:: Exercise passage
Decades after they were wiped out by Soviet hunters, blue whales are making a return to the crystal clear waters of the Seychelles.
Researchers spent a year recording beneath the waves to detect the whales after filmmakers caught sight of them in 2021, and found they could be breeding in the area.
Blue whales are the largest animal to have ever lived on Earth, growing up to 30m in length and weighing up to 150 tons. Once prolific in the Indian Ocean and beyond, sustained hunting in the 20th century resulted in more than 340,000 being killed.
The species is now classified as endangered by the International Union for the Conservation of Nature.
However, numbers are increasing following a near worldwide ban on whaling, and their return to the Seychelles has been described as a ‘conservation win’ by the team, who published their findings in the journal Endangered Species Research.
‘It turns out if you stop killing animals on mass scales and you give them a chance to rebound, they can recover,’ said Dr Kate Stafford, one of the lead investigators.
Speaking to the BBC, she added: ‘We want to know where they are coming back, and knowing there’s a population around the Seychelles is incredibly exciting.’
Populations around the tropical islands were particularly targeted in the early decades of last century by Soviet whalers on their way to and from the Antarctic.
To determine whether the magnificent species had returned to the region, Dr Stafford and the team spent a month surveying the waters and listening to an underwater microphone for signs of them.
Unfortunately, there were none.
::::
:: Extracted records
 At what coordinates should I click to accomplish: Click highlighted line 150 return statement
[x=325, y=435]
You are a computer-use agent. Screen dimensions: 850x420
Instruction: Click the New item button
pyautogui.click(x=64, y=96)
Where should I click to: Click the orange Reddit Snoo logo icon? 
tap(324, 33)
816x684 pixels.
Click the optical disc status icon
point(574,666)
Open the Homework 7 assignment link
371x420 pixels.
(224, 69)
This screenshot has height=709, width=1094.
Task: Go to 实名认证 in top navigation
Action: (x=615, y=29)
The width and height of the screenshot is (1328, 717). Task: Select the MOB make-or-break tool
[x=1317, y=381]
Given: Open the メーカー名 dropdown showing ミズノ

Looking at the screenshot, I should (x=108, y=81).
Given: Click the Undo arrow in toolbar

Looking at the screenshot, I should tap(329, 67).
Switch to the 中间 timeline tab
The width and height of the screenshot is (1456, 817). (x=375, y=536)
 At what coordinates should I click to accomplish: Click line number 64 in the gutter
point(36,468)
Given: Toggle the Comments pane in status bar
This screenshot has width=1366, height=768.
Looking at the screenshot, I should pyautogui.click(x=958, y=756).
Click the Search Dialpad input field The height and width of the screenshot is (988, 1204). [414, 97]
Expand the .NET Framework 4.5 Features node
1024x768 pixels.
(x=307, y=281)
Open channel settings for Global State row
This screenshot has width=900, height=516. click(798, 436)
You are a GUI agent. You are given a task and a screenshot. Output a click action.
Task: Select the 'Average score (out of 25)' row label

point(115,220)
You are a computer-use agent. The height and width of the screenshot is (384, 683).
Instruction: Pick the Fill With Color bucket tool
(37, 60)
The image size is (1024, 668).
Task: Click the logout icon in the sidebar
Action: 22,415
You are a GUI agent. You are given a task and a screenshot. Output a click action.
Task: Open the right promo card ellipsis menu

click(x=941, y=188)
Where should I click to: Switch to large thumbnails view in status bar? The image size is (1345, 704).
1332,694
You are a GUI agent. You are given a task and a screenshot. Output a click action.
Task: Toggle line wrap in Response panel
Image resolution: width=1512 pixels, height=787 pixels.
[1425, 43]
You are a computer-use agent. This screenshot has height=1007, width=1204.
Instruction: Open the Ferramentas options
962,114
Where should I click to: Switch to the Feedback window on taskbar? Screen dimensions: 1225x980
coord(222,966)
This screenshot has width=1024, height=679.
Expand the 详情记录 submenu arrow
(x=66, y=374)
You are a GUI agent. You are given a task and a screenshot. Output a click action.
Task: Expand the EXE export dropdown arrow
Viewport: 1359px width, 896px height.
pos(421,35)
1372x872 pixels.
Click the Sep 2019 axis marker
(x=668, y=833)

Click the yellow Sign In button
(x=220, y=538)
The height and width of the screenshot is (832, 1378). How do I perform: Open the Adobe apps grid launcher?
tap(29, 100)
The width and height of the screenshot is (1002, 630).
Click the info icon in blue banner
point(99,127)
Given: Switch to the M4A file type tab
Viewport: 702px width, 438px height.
::::
Instructions for the task
Rewrite the stretch of the blue whale article from "Decades after they" through "340,000 being killed.", swapping "Indian Ocean" for "Pacific Ocean".

Answer space
Decades after they were wiped out by Soviet hunters, blue whales are making a return to the crystal clear waters of the Seychelles.
Researchers spent a year recording beneath the waves to detect the whales after filmmakers caught sight of them in 2021, and found they could be breeding in the area.
Blue whales are the largest animal to have ever lived on Earth, growing up to 30m in length and weighing up to 150 tons. Once prolific in the Pacific Ocean and beyond, sustained hunting in the 20th century resulted in more than 340,000 being killed.